DESCRIPTION OF THE TASK: Recast the lines between the one holding "Given: Click the toolbar drag handle" and the one holding "1696x1180 pixels. How", inclusive, as a Markdown table with the columns Line No. and Text. Skip blank lines and leave the pictures out.

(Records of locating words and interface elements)
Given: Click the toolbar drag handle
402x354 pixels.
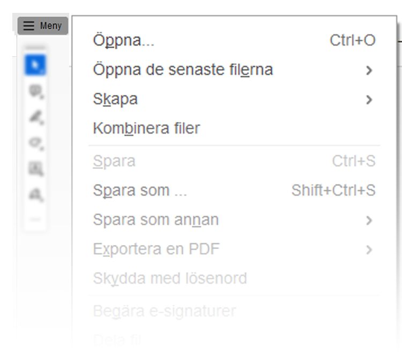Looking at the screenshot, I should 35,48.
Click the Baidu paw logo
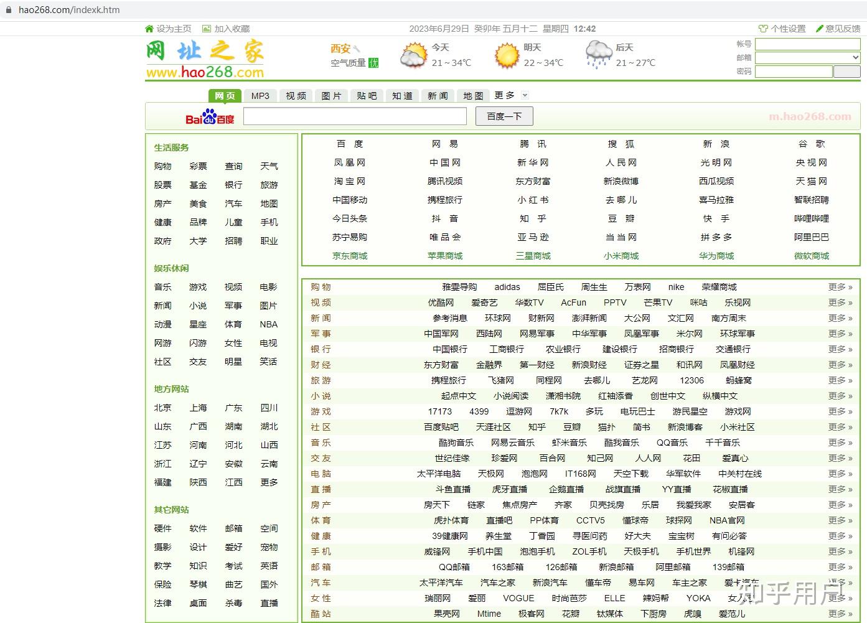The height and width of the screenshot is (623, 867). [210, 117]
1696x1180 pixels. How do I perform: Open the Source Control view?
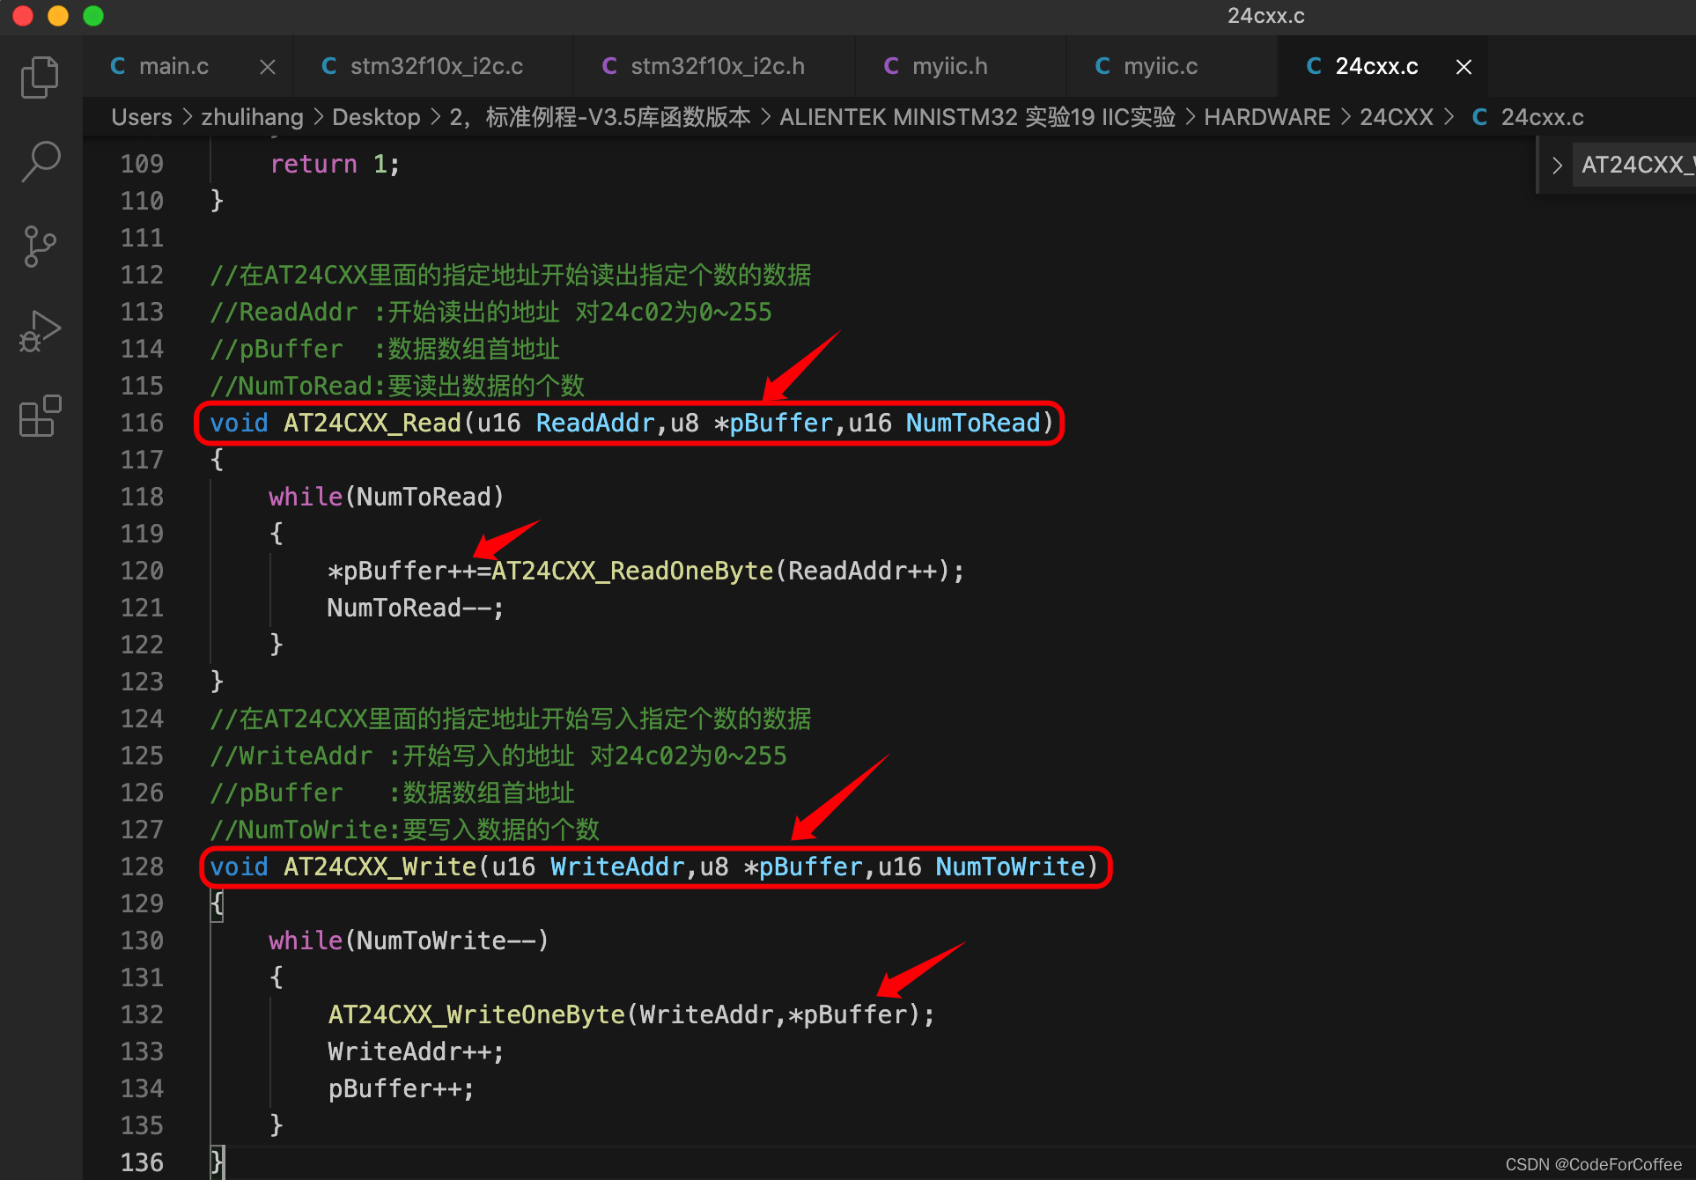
--
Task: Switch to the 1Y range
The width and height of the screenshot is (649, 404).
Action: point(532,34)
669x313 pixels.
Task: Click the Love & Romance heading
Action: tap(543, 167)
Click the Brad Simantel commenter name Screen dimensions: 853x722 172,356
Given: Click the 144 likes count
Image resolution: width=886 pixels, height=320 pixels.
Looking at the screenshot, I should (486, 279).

WORKED SOLUTION:
| Line No. | Text |
|---|---|
| 1 | Given: Click the toolbar drag handle |
| 2 | 402x354 pixels. |
| 3 | Looking at the screenshot, I should 35,48. |
| 4 | Click the Baidu paw logo |
| 5 | The height and width of the screenshot is (623, 867). [210, 117] |
| 6 | 1696x1180 pixels. How do I perform: Open the Source Control view? |